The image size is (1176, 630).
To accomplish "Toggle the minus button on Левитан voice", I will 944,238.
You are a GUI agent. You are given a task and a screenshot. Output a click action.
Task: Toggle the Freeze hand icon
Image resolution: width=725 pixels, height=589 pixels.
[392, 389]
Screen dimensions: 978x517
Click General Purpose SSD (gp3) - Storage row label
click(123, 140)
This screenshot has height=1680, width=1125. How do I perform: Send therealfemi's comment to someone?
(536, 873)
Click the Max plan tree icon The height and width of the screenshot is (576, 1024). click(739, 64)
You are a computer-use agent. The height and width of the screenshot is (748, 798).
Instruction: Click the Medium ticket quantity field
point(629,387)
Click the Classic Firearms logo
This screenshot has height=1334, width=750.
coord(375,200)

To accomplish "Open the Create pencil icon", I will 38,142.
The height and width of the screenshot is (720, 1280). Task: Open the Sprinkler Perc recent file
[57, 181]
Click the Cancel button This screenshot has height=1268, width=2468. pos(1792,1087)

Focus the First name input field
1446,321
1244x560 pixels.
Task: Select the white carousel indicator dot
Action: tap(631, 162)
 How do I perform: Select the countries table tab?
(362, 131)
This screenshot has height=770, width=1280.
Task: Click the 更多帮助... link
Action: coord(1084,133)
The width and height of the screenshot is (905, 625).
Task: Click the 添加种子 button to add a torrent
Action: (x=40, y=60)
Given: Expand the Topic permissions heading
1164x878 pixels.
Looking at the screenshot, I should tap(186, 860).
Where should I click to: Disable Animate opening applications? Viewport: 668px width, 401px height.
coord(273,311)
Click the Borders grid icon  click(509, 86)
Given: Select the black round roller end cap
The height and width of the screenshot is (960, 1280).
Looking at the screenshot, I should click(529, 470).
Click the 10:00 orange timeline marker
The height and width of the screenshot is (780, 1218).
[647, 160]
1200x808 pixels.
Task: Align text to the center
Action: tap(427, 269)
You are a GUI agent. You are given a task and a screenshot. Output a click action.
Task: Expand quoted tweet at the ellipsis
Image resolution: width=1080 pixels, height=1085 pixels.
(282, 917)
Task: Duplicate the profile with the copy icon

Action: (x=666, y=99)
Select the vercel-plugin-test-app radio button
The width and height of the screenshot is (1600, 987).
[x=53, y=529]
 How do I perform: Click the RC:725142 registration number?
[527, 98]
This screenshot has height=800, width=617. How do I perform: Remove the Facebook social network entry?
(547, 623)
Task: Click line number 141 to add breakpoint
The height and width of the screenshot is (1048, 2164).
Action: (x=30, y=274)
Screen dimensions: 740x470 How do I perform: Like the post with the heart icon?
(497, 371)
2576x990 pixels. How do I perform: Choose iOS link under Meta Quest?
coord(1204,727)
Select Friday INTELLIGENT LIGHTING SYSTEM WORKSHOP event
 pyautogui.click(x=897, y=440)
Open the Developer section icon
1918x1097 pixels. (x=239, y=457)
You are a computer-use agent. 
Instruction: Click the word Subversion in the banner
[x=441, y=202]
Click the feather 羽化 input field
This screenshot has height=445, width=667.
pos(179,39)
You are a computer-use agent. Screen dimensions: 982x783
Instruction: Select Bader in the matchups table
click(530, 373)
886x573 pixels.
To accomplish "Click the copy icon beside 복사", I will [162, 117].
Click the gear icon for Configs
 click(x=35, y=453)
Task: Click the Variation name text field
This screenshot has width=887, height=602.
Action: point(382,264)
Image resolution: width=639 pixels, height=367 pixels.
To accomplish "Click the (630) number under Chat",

+ + + + +

The task> Could you report all lines of the listing that hold "Toggle"?

Written solution>
To accomplish "Toggle the minus button on Левитан voice", I will 944,238.
Task: Toggle the Freeze hand icon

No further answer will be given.